> Instruções de trabalho: Informe apenas o número de linhas das entradas abaixo que contêm a palavra "click", diferenciando maiúsculas de minúsculas.

> Entradas do exercício:
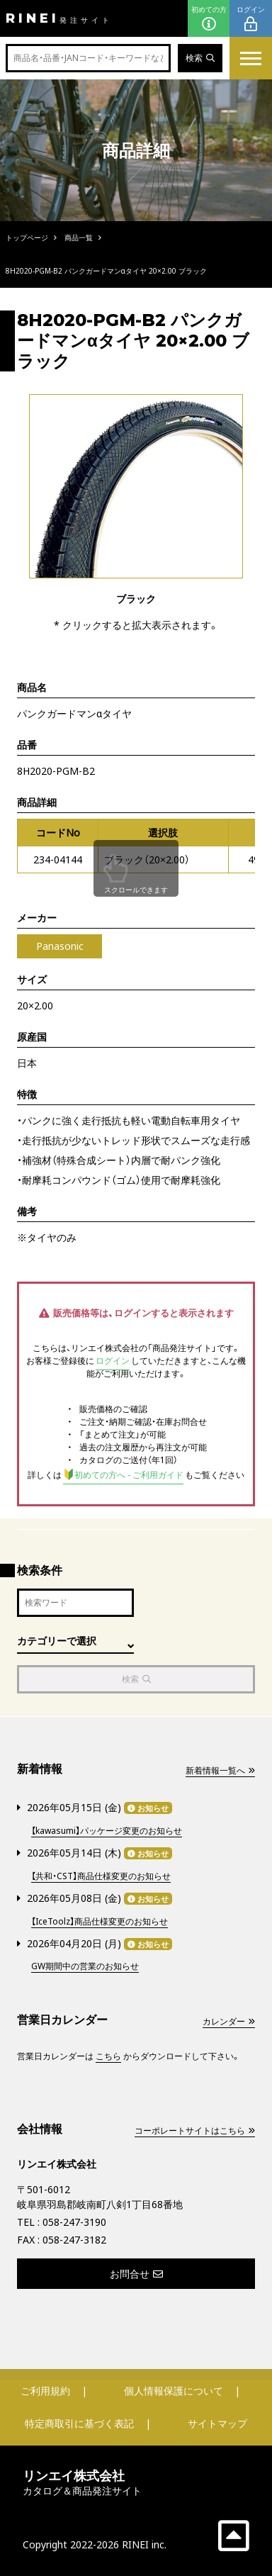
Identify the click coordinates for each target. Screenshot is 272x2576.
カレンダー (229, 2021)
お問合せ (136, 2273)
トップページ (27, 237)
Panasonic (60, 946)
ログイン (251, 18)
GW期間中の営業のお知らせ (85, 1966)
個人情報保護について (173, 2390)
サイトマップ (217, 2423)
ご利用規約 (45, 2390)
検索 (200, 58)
---
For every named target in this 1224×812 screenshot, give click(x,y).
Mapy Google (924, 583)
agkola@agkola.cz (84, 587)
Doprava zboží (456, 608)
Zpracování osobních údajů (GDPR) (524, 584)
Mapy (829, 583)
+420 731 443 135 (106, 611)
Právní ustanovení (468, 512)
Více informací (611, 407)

> Resultado do exercício: 2